Critique de OPPENHEIMER

Le métronome Christopher Nolan a décidé de poursuivre sa carrière en tranchant net avec son précédent film tout en gardant cette ligne directrice qui le distingue de ses autres confrères. Sa façon de se diversifier (le comic-book movie, le thriller, le film SF, le film de guerre et maintenant le biopic) c’est aussi une manière de montrer qu’il peut tout faire sans jamais enlever ce qui fait sa force. OPPENHEIMER est un pur film « nolanien » dont la maîtrise technique et narrative demeure étourdissante.

Il faut du courage pour bombarder à ce point son public de sons, d’images, de dialogues, d’informations durant trois heures. L’Histoire s’écrit devant nos yeux avec un mélange temporel dingue qui ne nous lâche pas une seule seconde. Nolan n’aime pas quand son cadre ne vit pas alors il le sublime à chaque instant. OPPENHEIMER en devient une expérience totale, sidérante de puissance cinématographique. Son portrait du père de la Bombe Atomique fait froid dans le dos, mais il a l’intelligence de ne jamais trancher sur cet homme aux multiples paradoxes. Il plonge littéralement dans la tête aussi géniale que malade d’un être humain doté de capacités hors normes. Il le décortique, le met (littéralement) à nu tout en le menant vers une inéluctable culpabilité. Pour jouer ces nombreuses facettes, il peut compter sur un acteur lui aussi exceptionnel : Cillian Murphy. Son regard profond image parfaitement les questionnements internes du physicien tandis que la caméra se confronte à ce visage marqué et intense : Nolan et son excellent directeur photo Hoyte van Hoytema (qui a déjà travaillé avec le cinéaste sur INTERSTELLAR, DUNKERQUE et TENET, mais a aussi shooté 007 SPECTRE, AD ASTRA et NOPE) redéfinissent la valeur d’un gros plan et la puissance formelle que celui-ci est en capacité d’induire.

Une Histoire à suivre

Comme il l’avait fait avec DUNKERQUE, Christopher Nolan s’empare d’un genre très balisé pour le retravailler et l’emmener dans une autre direction. Avec sa fameuse obsession du temps, il déroule un récit non linéaire qui pourra éventuellement perdre celui ou celle pour qui les cours d’Histoire étaient une corvée. Le jargon politique, physique et contextuel arrive par vagues successives et il faut parfois

s’accrocher pour ne pas se perdre en cours de route. Surtout dans une dernière heure prodigieuse qui ne laisse aucun répit. D’ailleurs, OPPENHEIMER nous délivre trois heures d’une grande densité, rythmé par l’oppressante BO de Ludwig Goransson et une mise en scène sans aucun temps mort. Le cinéaste se révèle encore une fois parfait dans la direction d’acteurs et permet à son casting de nous offrir des performances de haute volée : outre Murphy, Robert Downey Jr. détonne dans la peau du troublant Lewis Strauss (et rappelle à ceux qui l’ont oublié qu’il était un formidable comédien bien avant Iron Man), Matt Damon assure comme à son habitude, Josh Hartnett surprend dans la peau d’Ernest Lawrence (il a une présence qu’on ne lui soupçonnait pas), Emily Blunt est impeccable en épouse blessée mais tenace tandis que tous les seconds couteaux sont mémorables (Florence Pugh, Rami Malek, Benny Sadfie, Casey Affleck, Dans DeHaan, Jason Clarke, Alden Ehrenreich). Mention spéciale à Gary Oldman qui, en une apparition, parvient à être véritablement terrifiant dans la peau du Président Truman.

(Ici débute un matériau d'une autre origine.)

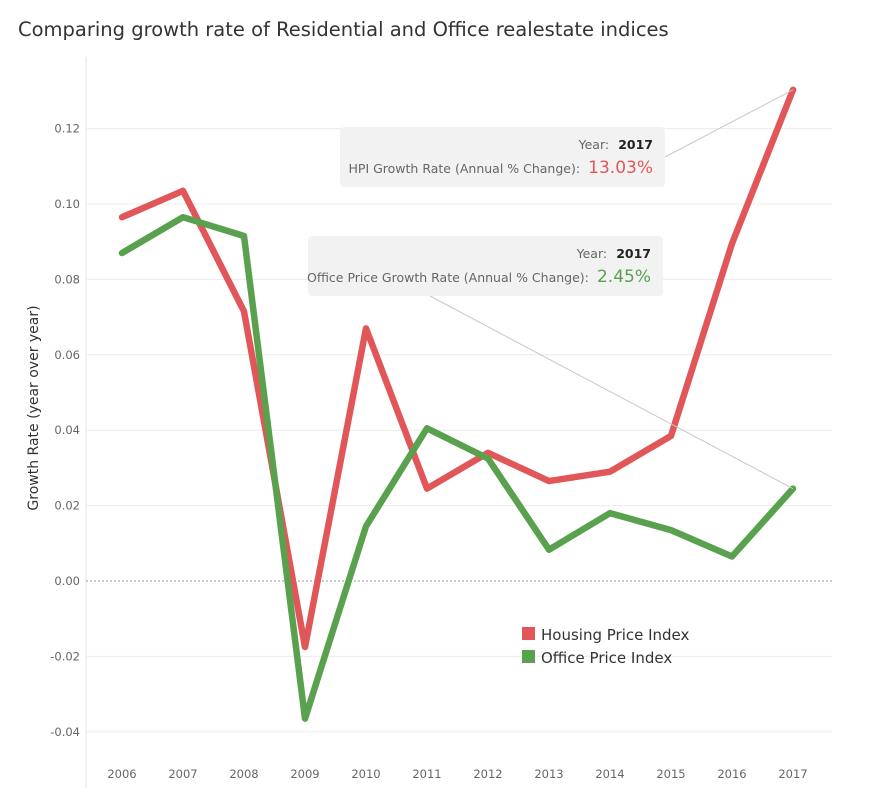 The image size is (870, 802). I want to click on legend: Housing Price Index Office Price Index, so click(606, 646).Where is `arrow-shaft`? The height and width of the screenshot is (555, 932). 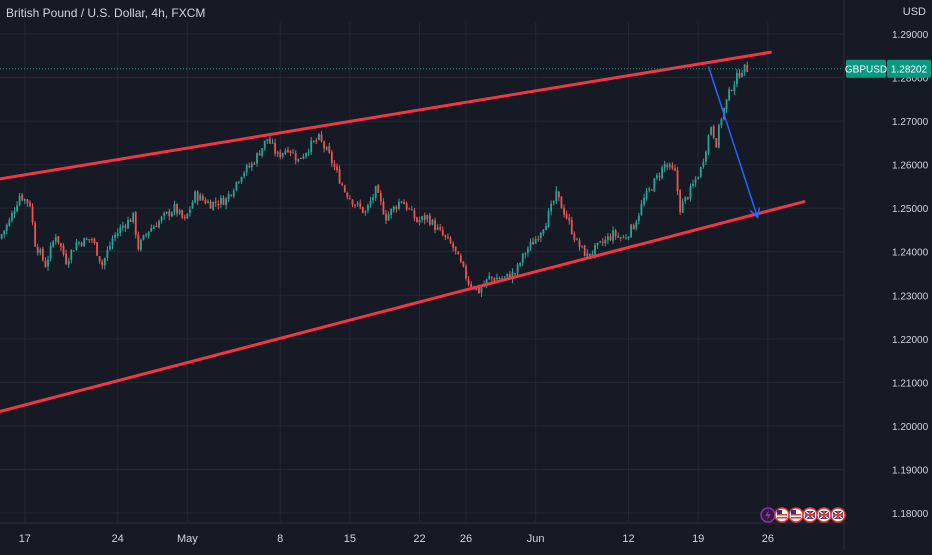
arrow-shaft is located at coordinates (733, 142).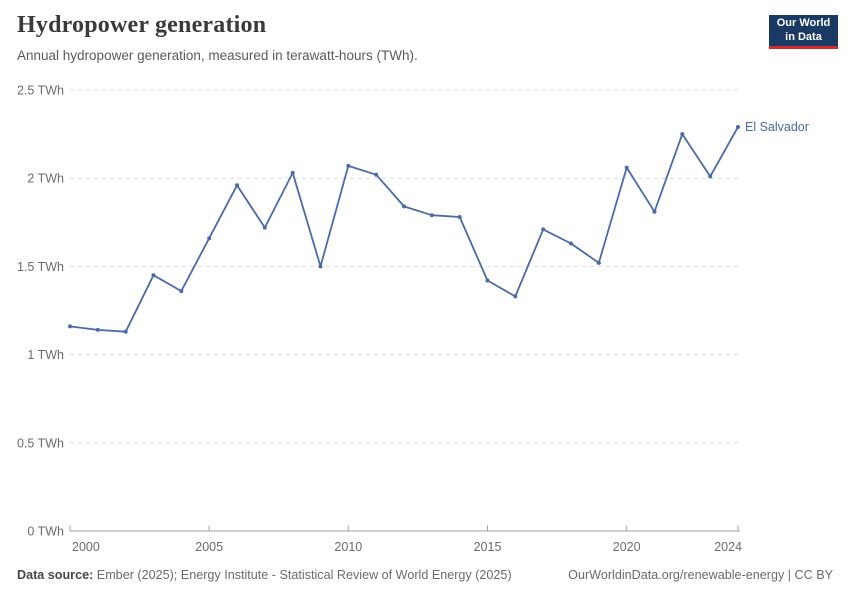 Image resolution: width=850 pixels, height=600 pixels. Describe the element at coordinates (777, 127) in the screenshot. I see `entity-label: El Salvador` at that location.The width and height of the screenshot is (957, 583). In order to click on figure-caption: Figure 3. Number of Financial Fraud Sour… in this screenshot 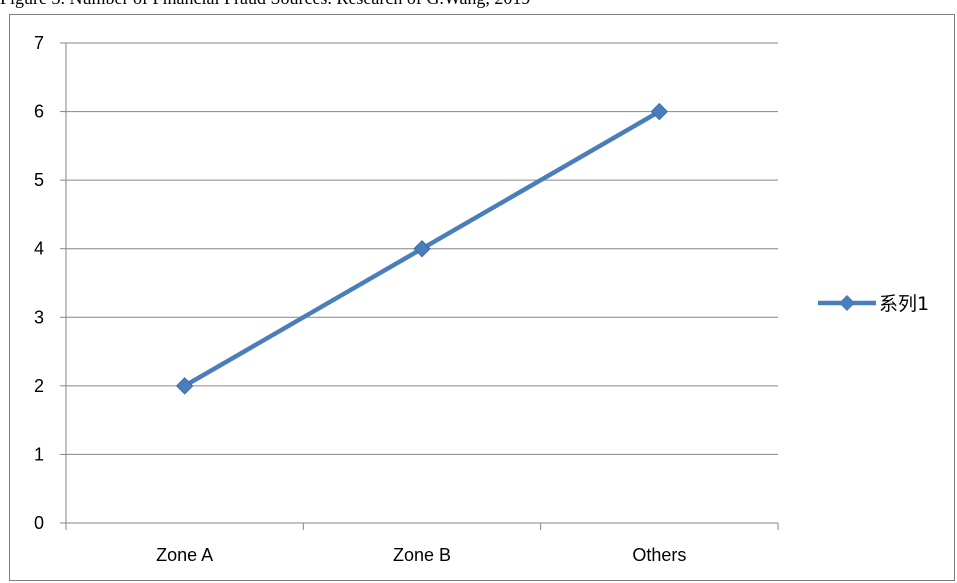, I will do `click(478, 6)`.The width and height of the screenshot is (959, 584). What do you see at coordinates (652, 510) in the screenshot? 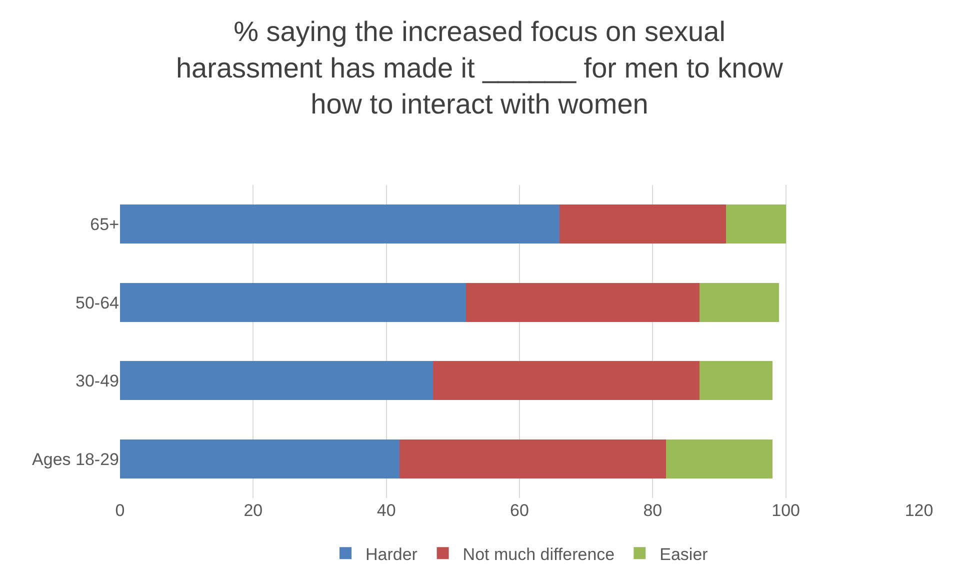
I see `x-tick-label: 80` at bounding box center [652, 510].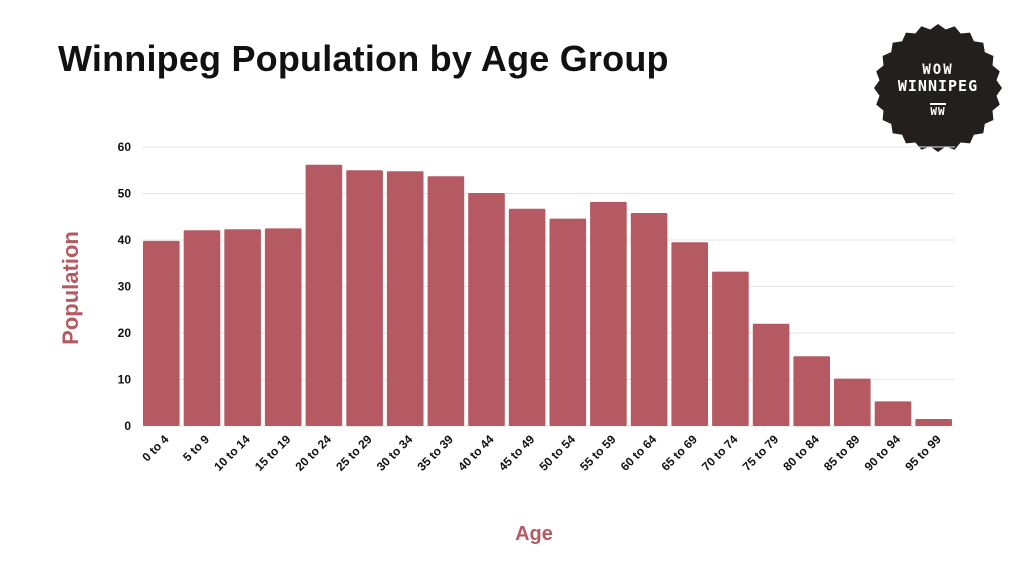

Admettons-le, il fallait tout le génie de Chris Nolan pour réussir à rendre passionnant un biopic sur Robert Oppenheimer. Il transforme celui en un thriller fascinant et anxiogène, décortiquant une personnalité troublante, tempétueuse et extraordinaire. Un homme dont l’esprit semble constamment en ébullition et contenu dans une scène finale aussi troublante que glaçante. Un grand film, assurément.

AVIS GLOBAL : Tourbillon de sons et d’images, OPPENHEIMER est une expérience saisissante qui capture l’esprit hors normes d’un homme troublé. Aidé par un casting impeccable, Christopher Nolan nous offre une fois de plus un film à nul autre pareil.

NOTE :

Note : 4.5 sur 5.

OPPENHEIMER est actuellement disponible dans les salles de cinéma.